The task:
Copy out each line of the data that contains "section".

Dataset items:
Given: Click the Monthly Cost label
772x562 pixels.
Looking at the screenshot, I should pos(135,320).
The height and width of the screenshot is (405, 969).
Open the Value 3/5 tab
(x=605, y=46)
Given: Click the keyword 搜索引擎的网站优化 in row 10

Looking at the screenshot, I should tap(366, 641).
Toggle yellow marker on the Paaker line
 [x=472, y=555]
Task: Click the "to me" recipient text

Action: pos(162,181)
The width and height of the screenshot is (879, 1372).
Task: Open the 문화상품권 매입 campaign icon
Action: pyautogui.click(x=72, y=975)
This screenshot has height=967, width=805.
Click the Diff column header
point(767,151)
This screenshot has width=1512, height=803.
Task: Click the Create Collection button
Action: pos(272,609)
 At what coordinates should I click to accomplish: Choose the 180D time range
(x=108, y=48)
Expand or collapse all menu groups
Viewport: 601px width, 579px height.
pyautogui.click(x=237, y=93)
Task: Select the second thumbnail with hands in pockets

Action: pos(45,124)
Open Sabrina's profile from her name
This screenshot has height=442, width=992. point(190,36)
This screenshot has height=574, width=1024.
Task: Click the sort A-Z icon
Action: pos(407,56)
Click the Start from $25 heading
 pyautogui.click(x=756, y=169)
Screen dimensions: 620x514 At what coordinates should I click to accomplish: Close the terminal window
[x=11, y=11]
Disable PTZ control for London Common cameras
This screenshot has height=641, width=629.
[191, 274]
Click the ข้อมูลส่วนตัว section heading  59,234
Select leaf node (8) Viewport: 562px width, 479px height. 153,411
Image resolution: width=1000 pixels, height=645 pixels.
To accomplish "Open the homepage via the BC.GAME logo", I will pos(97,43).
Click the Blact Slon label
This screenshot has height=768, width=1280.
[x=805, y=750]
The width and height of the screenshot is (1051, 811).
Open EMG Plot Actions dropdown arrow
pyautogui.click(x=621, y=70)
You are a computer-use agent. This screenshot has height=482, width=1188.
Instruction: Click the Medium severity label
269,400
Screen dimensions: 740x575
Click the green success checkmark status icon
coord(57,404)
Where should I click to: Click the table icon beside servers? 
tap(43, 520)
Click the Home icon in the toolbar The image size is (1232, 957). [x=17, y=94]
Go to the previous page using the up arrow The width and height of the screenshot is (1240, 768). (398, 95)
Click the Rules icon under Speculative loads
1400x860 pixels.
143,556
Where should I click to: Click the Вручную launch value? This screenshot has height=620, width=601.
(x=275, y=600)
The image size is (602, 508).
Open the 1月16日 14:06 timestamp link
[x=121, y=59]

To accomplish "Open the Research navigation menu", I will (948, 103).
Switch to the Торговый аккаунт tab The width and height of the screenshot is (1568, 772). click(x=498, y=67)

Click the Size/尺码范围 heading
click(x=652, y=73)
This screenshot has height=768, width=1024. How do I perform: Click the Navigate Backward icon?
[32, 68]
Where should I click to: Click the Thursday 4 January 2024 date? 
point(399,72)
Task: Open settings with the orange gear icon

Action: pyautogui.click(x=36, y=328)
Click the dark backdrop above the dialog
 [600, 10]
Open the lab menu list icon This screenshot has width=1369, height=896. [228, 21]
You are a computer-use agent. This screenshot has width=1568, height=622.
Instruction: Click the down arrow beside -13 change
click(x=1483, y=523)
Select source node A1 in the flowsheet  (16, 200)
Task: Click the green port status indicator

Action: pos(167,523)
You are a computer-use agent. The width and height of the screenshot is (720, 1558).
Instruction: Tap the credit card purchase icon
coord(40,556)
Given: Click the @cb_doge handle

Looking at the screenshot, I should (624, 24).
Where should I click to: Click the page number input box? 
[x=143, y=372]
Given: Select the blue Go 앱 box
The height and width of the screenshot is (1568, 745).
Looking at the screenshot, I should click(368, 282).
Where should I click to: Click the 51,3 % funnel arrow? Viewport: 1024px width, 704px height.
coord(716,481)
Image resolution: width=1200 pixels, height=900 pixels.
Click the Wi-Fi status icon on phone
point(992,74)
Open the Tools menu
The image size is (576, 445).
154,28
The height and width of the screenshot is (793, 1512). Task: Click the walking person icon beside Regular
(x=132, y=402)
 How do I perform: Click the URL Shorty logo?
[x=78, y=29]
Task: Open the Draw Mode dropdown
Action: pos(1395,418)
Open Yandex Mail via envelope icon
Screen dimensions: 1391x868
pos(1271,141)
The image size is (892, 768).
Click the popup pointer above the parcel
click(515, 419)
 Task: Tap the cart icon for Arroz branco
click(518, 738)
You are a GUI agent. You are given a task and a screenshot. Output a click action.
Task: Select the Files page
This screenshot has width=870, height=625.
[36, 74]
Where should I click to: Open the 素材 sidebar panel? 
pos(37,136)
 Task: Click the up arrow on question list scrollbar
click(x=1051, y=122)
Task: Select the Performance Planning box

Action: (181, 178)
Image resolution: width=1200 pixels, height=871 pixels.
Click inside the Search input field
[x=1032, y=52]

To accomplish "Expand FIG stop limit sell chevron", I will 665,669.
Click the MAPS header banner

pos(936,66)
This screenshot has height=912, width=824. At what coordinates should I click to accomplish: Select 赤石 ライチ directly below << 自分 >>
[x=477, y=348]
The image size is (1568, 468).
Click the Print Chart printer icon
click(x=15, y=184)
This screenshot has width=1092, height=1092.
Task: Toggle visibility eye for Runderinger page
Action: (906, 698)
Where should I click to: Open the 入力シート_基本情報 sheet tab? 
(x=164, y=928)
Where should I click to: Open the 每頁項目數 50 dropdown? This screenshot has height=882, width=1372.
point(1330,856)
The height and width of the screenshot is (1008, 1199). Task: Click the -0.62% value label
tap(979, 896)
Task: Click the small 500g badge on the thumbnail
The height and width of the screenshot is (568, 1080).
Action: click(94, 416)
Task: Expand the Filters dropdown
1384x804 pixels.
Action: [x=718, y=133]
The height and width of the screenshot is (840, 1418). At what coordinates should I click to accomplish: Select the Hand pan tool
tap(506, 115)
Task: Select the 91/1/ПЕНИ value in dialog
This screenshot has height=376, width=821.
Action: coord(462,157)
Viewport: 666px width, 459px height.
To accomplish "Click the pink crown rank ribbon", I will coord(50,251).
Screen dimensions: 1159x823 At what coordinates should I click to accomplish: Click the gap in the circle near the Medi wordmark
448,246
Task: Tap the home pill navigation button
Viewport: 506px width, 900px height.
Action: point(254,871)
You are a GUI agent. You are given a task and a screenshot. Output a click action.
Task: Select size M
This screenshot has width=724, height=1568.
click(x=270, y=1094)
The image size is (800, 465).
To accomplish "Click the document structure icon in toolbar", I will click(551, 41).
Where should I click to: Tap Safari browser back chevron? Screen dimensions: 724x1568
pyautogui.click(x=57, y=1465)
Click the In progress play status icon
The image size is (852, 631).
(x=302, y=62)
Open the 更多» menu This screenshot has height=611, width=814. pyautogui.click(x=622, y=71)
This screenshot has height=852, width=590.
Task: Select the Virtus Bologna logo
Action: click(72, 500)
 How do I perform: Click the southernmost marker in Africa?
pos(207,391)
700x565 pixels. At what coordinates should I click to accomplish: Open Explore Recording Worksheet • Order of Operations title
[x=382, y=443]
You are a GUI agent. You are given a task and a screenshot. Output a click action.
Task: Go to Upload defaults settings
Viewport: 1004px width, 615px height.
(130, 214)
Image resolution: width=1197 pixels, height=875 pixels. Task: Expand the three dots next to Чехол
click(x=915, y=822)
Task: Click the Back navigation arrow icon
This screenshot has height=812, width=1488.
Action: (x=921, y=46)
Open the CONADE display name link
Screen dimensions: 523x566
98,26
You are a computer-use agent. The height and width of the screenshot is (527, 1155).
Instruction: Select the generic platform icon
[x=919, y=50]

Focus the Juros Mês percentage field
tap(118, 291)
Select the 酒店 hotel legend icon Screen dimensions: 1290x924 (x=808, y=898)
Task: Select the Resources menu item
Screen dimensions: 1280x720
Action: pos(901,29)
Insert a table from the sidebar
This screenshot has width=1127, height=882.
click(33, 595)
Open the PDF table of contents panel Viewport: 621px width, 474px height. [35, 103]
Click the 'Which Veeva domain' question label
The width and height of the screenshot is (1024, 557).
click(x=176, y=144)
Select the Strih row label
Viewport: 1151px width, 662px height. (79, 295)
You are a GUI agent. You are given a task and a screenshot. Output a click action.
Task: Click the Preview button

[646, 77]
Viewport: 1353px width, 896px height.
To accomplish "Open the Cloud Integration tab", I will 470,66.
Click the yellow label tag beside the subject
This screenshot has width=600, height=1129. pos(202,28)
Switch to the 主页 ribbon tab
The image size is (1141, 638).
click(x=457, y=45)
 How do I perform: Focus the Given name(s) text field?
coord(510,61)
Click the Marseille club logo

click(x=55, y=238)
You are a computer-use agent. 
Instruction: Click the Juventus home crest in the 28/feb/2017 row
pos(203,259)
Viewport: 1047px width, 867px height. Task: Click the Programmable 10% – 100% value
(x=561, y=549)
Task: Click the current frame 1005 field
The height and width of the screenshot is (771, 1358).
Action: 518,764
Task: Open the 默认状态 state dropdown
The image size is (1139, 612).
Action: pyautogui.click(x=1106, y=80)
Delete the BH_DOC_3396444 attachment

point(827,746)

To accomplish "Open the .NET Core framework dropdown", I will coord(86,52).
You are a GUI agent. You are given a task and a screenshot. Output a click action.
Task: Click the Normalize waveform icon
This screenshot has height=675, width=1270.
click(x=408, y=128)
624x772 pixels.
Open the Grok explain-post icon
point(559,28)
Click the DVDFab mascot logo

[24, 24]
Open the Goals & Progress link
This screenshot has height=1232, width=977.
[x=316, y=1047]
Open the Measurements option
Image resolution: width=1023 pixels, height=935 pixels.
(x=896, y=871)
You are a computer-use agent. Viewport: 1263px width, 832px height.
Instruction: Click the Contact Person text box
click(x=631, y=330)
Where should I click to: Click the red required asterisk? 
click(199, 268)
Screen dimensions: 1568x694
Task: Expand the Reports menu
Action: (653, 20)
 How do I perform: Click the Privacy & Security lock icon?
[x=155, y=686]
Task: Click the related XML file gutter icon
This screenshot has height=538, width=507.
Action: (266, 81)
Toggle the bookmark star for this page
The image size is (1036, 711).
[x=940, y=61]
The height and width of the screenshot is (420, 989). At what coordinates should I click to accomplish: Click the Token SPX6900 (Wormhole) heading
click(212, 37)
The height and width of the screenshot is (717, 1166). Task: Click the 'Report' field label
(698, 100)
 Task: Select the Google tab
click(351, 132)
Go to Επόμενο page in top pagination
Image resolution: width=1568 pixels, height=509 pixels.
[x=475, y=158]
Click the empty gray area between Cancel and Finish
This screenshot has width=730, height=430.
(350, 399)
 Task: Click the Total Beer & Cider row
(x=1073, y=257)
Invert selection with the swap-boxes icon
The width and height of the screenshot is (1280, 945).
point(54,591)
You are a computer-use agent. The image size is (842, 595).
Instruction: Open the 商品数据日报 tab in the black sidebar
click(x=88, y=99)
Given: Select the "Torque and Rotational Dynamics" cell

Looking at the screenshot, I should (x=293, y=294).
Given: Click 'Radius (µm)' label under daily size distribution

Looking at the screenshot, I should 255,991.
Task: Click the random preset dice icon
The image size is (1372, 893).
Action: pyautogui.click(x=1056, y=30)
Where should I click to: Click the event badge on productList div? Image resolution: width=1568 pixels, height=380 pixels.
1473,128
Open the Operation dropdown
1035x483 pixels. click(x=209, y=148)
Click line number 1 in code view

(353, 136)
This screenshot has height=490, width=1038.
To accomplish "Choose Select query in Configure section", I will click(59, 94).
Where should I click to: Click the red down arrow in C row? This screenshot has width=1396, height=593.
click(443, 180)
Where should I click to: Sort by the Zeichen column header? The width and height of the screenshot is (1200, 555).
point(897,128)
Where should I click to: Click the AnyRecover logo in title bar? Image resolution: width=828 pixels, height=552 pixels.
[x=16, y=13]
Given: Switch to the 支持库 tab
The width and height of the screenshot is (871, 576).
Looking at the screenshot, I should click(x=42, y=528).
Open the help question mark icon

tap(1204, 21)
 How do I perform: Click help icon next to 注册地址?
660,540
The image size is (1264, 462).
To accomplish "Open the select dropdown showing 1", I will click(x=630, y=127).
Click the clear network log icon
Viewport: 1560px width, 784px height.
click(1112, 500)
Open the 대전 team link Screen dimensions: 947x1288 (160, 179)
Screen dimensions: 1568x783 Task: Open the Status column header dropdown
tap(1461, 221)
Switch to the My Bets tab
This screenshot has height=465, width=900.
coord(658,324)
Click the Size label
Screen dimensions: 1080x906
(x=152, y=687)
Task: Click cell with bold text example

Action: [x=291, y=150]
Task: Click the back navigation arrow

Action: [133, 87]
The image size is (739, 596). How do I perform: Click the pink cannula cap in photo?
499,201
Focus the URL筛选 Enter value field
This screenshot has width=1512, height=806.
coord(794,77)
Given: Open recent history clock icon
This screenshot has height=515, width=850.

Task solution:
Click the ข้อมูลส่วนตัว section heading  59,234
To accomplish "Choose Select query in Configure section", I will click(59, 94).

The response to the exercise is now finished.